Saved entries:
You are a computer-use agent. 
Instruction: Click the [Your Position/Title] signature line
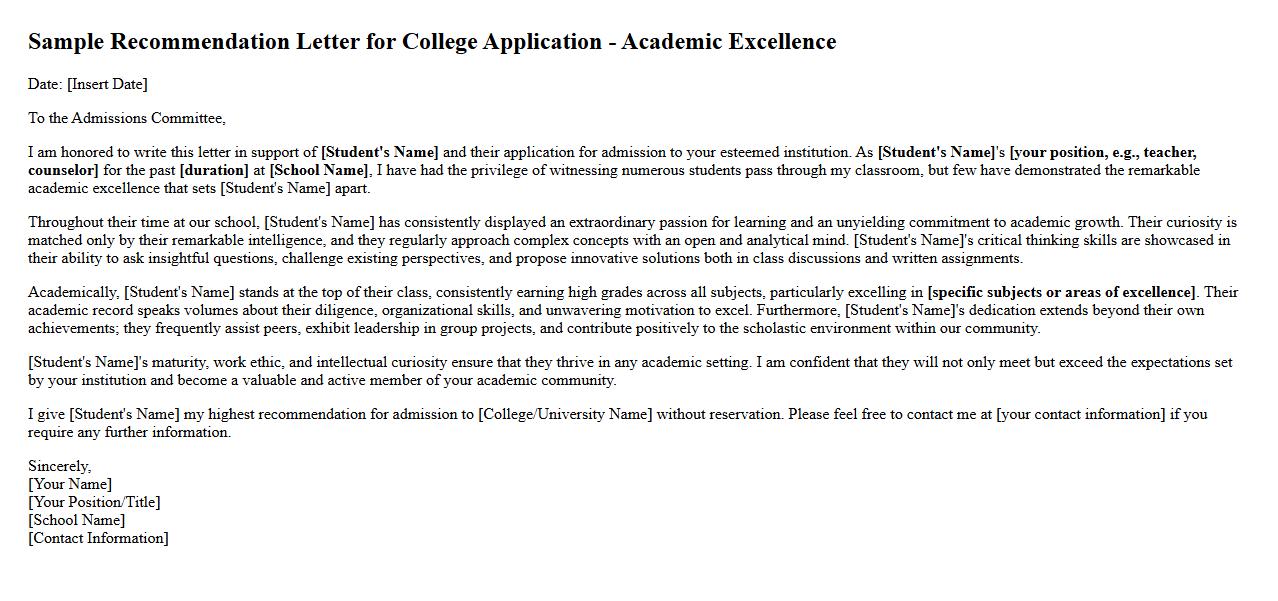pos(94,502)
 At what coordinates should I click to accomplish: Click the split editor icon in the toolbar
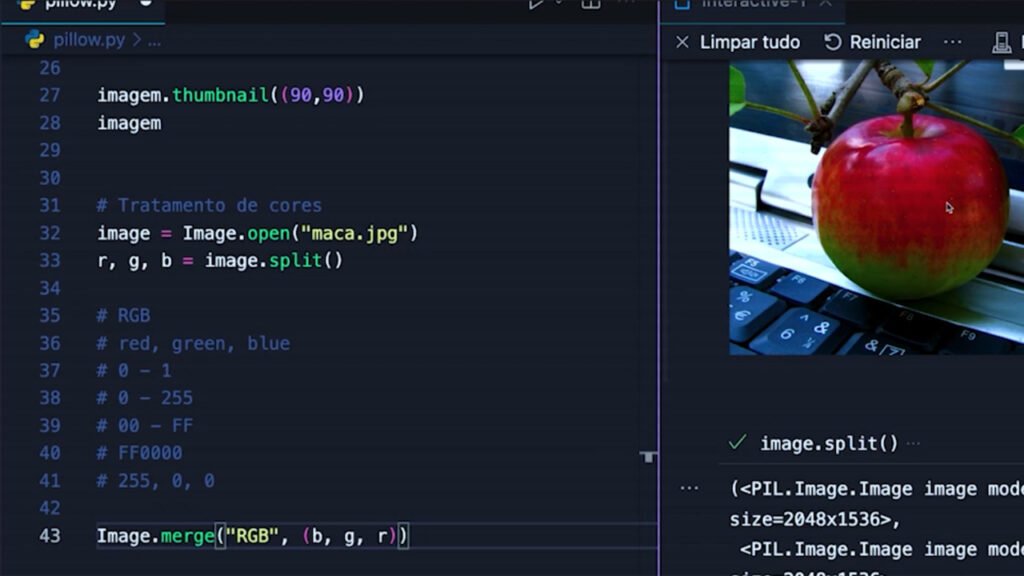click(x=590, y=5)
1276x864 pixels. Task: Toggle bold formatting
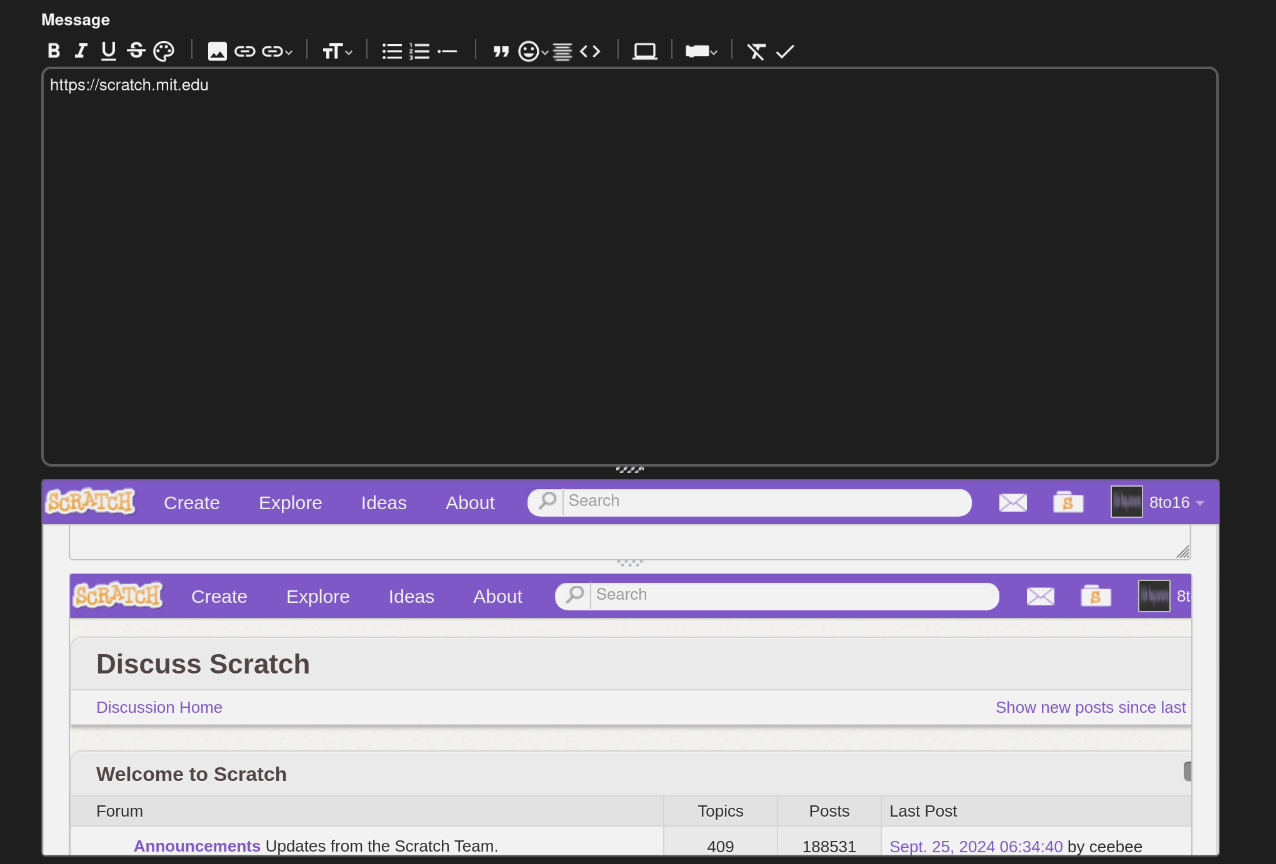tap(54, 51)
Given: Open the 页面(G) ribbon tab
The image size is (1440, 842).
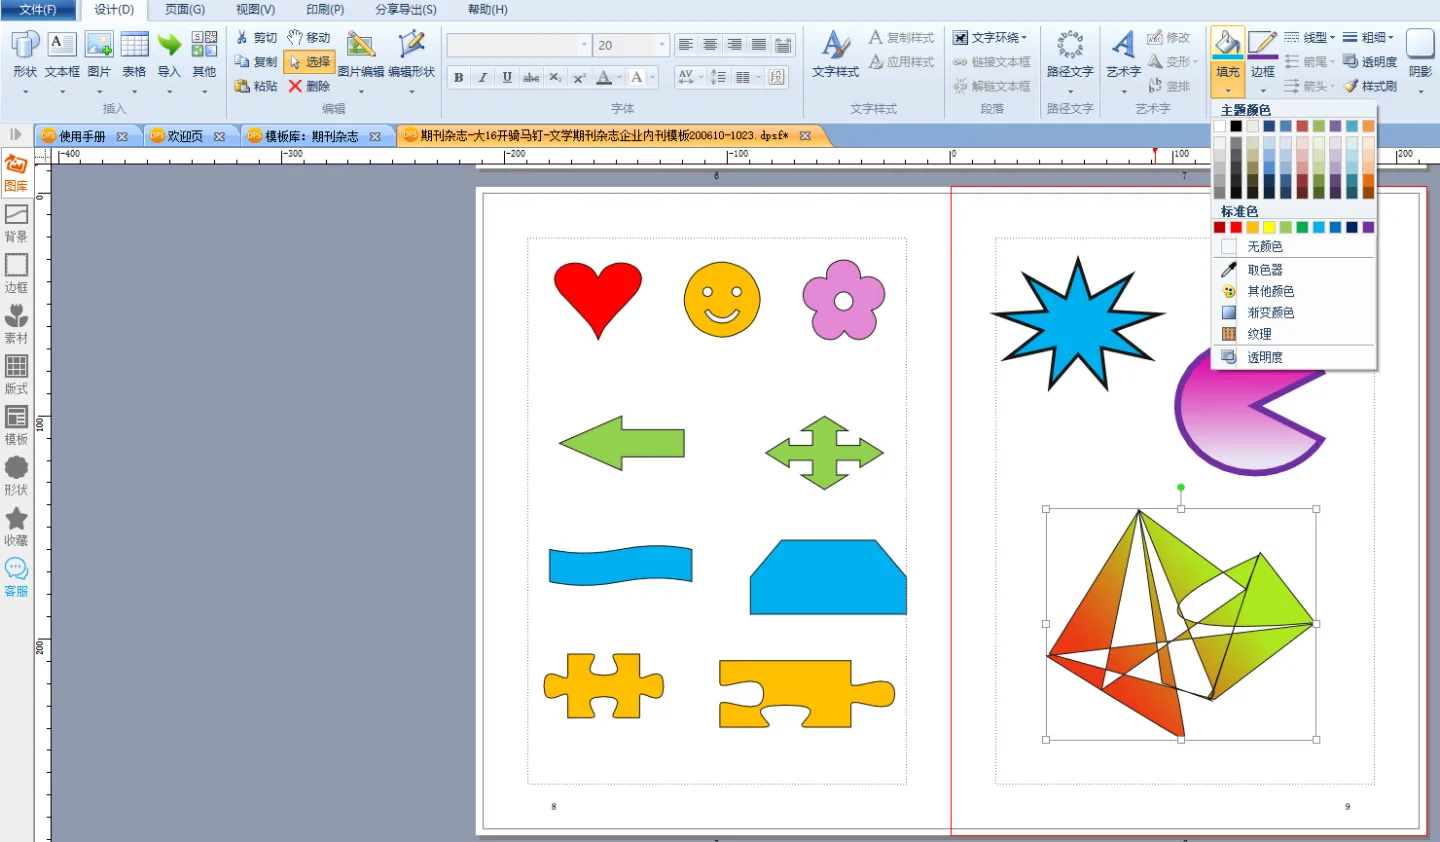Looking at the screenshot, I should 185,10.
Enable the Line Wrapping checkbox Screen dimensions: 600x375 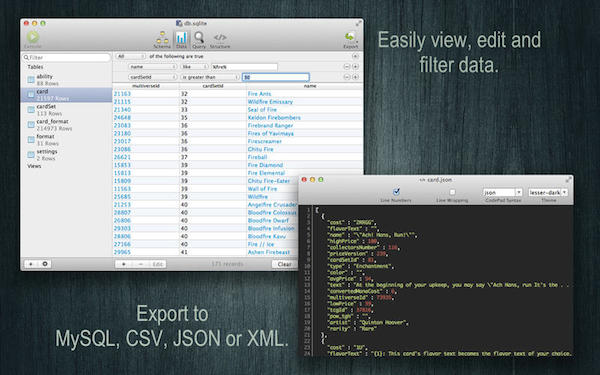[x=452, y=192]
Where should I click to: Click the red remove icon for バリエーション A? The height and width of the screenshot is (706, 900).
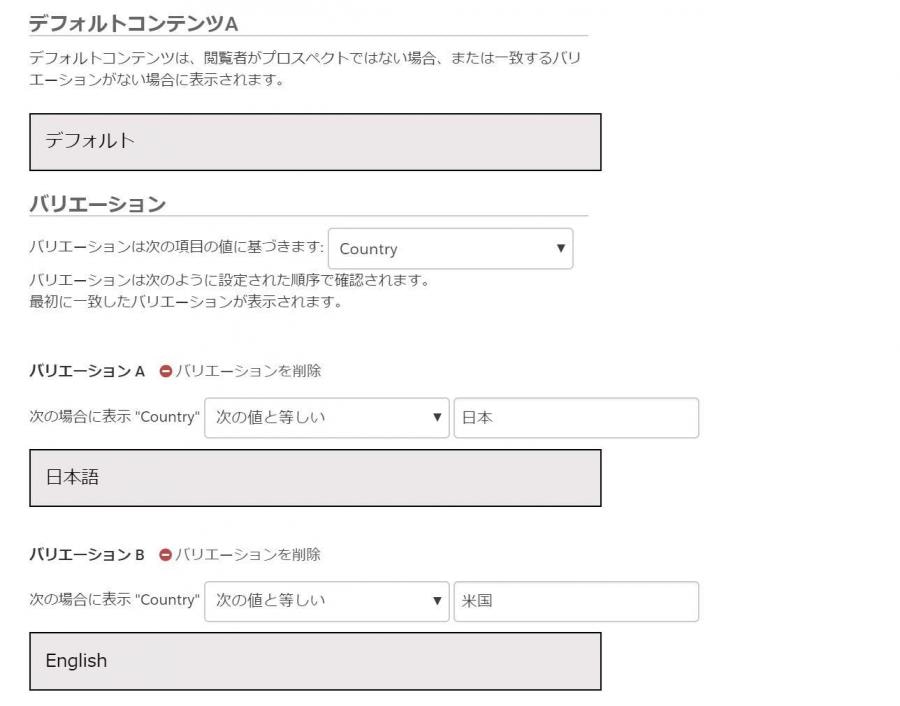point(165,371)
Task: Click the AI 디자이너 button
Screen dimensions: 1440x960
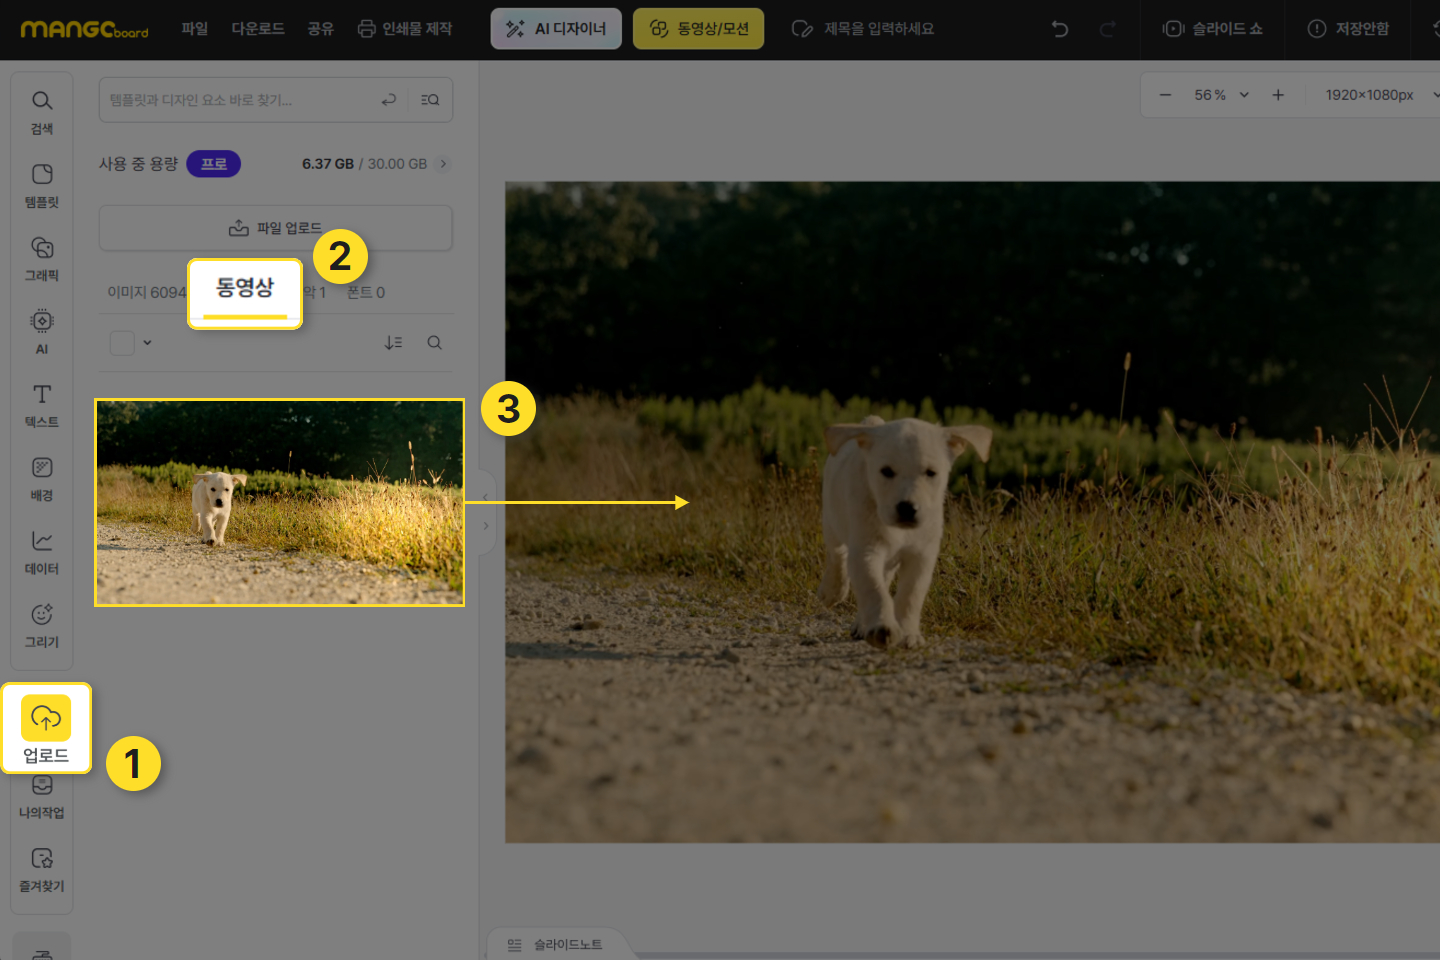Action: click(x=556, y=29)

**TASK DETAILS**
All that belongs in the answer is the lines from the line with "Task: Click the AI 디자이너 button" through the closing line of the entries, inclusive, transcribed exactly and free of pictures.

**SOLUTION FOR THIS EXERCISE**
Task: Click the AI 디자이너 button
Screen dimensions: 1440x960
Action: click(x=556, y=29)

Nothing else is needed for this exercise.